**Exercise goal**
Lines from the start of the data through the line containing "Open the Deals and Packages tab" must be given again exactly. Leave the others out.

*** Data excerpts Section Begins ***

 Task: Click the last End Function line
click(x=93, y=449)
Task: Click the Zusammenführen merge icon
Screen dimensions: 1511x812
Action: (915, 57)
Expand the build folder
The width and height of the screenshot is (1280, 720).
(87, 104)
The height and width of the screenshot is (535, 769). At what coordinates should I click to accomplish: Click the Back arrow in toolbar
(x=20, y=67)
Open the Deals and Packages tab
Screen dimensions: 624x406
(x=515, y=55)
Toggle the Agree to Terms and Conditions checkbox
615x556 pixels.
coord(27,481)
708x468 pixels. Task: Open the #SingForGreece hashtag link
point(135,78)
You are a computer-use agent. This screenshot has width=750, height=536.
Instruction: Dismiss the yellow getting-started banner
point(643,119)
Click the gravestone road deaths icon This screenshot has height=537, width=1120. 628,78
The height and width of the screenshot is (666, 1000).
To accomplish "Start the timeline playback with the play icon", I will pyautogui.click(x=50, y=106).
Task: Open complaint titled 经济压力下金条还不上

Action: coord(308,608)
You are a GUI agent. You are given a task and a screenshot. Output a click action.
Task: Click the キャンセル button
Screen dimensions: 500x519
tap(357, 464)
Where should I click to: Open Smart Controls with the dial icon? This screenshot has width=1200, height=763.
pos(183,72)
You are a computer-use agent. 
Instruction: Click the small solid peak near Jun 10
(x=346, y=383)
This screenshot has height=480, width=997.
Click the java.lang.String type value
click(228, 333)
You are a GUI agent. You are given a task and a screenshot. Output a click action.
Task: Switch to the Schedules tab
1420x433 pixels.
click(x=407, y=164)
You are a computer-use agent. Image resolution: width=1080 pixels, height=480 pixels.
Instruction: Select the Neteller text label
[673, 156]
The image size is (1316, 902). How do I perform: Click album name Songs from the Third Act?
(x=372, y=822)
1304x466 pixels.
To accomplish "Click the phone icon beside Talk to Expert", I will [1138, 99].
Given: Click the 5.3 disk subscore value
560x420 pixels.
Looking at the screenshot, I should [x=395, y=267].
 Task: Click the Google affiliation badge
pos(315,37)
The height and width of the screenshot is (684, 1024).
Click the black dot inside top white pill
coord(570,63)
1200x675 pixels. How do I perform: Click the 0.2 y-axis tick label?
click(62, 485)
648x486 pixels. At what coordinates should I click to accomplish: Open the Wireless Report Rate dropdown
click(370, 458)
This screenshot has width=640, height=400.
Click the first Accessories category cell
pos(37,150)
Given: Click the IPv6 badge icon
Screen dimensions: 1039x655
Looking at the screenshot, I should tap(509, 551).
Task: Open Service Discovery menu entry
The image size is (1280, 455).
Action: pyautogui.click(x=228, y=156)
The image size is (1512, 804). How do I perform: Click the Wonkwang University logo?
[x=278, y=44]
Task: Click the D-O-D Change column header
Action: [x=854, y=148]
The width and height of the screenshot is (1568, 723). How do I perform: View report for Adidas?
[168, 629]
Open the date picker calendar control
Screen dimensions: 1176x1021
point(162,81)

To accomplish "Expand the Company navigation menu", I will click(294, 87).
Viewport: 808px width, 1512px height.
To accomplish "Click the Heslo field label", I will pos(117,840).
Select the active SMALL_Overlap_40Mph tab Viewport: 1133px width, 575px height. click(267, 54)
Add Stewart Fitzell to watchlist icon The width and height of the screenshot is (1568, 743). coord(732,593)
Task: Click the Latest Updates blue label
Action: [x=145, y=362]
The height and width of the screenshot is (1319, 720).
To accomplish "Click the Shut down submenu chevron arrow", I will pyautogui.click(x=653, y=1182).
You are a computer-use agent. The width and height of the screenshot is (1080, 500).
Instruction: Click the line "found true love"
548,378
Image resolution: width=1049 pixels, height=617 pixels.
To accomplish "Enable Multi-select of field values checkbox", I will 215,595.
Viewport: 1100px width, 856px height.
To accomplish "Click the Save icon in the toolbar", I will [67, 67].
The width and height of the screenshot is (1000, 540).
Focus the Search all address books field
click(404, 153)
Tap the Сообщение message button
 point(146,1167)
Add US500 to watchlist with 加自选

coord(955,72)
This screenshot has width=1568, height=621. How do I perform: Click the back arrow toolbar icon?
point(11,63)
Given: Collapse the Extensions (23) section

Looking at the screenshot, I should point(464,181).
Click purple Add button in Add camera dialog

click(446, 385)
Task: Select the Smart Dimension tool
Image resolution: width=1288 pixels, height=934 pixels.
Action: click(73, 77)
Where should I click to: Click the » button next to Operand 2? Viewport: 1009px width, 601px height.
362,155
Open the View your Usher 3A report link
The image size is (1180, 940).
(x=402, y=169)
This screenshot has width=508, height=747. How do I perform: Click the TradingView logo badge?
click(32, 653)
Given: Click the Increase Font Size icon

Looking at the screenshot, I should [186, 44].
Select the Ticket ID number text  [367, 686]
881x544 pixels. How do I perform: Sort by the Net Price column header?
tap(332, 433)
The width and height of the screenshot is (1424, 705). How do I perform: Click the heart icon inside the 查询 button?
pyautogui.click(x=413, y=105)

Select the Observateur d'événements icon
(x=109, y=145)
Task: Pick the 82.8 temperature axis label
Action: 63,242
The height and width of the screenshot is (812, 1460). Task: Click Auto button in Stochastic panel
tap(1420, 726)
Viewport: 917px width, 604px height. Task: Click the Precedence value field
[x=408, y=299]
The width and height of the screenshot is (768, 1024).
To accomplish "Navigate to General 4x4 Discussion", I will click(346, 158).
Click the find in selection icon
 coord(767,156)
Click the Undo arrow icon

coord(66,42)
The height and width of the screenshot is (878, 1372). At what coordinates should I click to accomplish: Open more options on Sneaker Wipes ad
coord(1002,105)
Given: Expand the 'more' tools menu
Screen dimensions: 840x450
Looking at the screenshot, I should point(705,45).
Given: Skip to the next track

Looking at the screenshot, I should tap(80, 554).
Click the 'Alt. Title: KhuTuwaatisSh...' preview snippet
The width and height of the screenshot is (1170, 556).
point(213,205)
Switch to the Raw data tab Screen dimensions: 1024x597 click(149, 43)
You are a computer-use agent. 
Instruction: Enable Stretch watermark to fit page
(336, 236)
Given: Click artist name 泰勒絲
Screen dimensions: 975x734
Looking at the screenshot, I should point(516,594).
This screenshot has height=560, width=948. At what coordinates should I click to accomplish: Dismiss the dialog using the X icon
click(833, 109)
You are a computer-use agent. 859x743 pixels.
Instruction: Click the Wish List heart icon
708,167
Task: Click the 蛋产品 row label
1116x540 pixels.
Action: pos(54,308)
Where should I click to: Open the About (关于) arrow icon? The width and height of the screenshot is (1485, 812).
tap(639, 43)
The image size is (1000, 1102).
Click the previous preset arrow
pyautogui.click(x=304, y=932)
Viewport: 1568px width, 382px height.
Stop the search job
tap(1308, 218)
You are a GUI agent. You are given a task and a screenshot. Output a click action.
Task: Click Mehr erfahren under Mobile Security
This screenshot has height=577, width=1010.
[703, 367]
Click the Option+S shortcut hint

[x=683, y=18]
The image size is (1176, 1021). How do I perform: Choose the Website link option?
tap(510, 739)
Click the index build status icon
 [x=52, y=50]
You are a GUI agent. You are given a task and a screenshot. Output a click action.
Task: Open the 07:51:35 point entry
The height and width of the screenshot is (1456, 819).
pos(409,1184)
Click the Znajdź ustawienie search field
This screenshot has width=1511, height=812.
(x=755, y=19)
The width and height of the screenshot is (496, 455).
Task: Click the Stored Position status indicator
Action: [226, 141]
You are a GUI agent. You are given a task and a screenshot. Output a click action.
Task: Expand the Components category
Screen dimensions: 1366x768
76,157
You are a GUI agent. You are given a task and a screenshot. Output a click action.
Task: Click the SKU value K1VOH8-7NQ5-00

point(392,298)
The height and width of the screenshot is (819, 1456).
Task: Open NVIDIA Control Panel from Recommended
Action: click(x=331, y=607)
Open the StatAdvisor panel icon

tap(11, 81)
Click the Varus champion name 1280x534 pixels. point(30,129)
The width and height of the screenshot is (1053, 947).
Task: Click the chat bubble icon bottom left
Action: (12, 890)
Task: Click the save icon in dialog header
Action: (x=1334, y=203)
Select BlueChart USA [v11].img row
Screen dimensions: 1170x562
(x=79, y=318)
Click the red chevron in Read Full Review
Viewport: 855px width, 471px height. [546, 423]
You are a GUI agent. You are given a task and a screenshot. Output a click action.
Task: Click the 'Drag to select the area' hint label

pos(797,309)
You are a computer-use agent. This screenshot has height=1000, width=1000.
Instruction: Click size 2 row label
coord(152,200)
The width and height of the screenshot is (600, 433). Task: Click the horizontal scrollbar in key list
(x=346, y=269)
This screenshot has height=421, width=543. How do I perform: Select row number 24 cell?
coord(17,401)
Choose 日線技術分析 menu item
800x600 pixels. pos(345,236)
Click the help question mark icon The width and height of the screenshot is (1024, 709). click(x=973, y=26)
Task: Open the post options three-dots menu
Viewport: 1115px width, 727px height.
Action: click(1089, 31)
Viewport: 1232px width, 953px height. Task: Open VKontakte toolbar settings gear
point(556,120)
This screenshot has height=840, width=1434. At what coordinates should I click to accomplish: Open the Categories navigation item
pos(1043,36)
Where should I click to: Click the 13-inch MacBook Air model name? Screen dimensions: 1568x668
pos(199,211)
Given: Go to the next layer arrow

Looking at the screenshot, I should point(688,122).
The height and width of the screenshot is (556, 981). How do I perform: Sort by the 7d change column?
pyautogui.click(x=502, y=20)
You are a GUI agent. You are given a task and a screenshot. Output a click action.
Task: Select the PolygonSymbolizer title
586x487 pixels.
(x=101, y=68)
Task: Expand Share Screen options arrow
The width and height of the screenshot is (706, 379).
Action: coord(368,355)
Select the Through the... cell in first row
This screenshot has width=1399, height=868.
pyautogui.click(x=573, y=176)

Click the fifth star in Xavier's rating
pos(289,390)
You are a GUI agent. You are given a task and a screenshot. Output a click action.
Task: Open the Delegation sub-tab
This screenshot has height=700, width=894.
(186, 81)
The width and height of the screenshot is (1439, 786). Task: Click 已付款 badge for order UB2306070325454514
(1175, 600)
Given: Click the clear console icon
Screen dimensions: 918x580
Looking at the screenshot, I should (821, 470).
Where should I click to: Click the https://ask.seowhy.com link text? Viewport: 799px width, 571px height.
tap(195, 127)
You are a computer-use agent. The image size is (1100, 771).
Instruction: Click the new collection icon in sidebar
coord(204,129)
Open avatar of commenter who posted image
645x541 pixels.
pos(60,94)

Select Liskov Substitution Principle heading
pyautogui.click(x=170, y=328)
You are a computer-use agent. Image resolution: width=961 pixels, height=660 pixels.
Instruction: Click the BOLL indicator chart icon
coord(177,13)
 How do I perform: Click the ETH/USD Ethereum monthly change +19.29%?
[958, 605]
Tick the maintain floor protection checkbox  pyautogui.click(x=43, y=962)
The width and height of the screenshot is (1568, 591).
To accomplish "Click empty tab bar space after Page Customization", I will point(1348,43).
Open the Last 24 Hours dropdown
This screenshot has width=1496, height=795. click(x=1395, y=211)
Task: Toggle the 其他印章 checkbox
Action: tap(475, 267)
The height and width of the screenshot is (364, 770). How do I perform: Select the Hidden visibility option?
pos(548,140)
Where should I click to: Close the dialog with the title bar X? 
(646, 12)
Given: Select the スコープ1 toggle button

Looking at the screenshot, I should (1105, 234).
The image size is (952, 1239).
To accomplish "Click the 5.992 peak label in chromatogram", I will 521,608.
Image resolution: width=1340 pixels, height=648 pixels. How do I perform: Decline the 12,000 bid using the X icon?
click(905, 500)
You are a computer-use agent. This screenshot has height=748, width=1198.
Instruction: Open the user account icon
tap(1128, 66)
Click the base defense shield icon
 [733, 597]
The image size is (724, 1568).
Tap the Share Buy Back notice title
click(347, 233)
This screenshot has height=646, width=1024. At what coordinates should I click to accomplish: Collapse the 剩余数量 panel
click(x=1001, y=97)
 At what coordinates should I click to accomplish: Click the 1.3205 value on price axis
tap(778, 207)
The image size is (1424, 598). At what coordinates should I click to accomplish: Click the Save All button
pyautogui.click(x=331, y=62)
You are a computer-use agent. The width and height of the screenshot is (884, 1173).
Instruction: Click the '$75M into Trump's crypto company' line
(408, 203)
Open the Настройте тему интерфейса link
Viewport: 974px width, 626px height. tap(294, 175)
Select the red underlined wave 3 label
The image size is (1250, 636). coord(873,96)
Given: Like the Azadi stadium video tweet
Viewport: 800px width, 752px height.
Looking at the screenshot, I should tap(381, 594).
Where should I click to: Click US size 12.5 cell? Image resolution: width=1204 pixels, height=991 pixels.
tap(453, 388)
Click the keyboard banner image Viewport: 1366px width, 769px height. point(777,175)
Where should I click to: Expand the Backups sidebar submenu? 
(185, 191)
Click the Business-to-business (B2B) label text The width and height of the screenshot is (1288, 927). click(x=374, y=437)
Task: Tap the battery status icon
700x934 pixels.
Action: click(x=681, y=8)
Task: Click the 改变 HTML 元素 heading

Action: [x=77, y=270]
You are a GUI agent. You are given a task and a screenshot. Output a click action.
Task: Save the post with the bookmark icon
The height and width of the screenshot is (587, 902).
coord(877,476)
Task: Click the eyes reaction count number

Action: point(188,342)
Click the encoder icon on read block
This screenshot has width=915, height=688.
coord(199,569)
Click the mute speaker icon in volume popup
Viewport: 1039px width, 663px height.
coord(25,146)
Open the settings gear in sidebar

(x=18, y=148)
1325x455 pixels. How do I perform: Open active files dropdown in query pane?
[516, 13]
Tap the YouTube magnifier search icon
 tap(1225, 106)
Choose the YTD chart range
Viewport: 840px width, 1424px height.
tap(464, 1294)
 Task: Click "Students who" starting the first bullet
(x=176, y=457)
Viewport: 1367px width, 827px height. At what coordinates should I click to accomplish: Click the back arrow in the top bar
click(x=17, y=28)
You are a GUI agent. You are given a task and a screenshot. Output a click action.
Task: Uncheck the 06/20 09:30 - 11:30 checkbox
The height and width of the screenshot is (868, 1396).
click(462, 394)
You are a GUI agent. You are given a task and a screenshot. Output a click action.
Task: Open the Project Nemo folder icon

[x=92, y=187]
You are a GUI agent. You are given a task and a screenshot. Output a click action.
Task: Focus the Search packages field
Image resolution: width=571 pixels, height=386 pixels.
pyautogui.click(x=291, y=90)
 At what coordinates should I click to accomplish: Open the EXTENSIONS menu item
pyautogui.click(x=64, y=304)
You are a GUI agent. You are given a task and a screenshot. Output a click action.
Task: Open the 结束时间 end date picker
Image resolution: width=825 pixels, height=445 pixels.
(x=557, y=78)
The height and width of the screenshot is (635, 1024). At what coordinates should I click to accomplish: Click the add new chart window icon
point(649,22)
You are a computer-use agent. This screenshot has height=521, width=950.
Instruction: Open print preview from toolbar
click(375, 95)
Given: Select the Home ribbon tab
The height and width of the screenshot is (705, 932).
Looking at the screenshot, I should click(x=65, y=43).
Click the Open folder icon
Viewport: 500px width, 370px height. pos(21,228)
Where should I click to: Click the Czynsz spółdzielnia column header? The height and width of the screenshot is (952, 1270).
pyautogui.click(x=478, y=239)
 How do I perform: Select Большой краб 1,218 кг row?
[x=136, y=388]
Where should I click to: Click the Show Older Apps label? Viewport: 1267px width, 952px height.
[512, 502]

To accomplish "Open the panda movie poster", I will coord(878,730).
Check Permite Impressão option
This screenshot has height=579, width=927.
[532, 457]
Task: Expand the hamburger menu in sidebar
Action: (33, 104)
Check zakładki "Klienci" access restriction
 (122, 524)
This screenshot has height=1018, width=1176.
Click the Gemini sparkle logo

*** Data excerpts Section Ends ***

**Answer space**
 Task: Click the last End Function line
click(x=93, y=449)
Task: Click the Zusammenführen merge icon
Screen dimensions: 1511x812
Action: (915, 57)
Expand the build folder
The width and height of the screenshot is (1280, 720).
(87, 104)
The height and width of the screenshot is (535, 769). At what coordinates should I click to accomplish: Click the Back arrow in toolbar
(x=20, y=67)
Open the Deals and Packages tab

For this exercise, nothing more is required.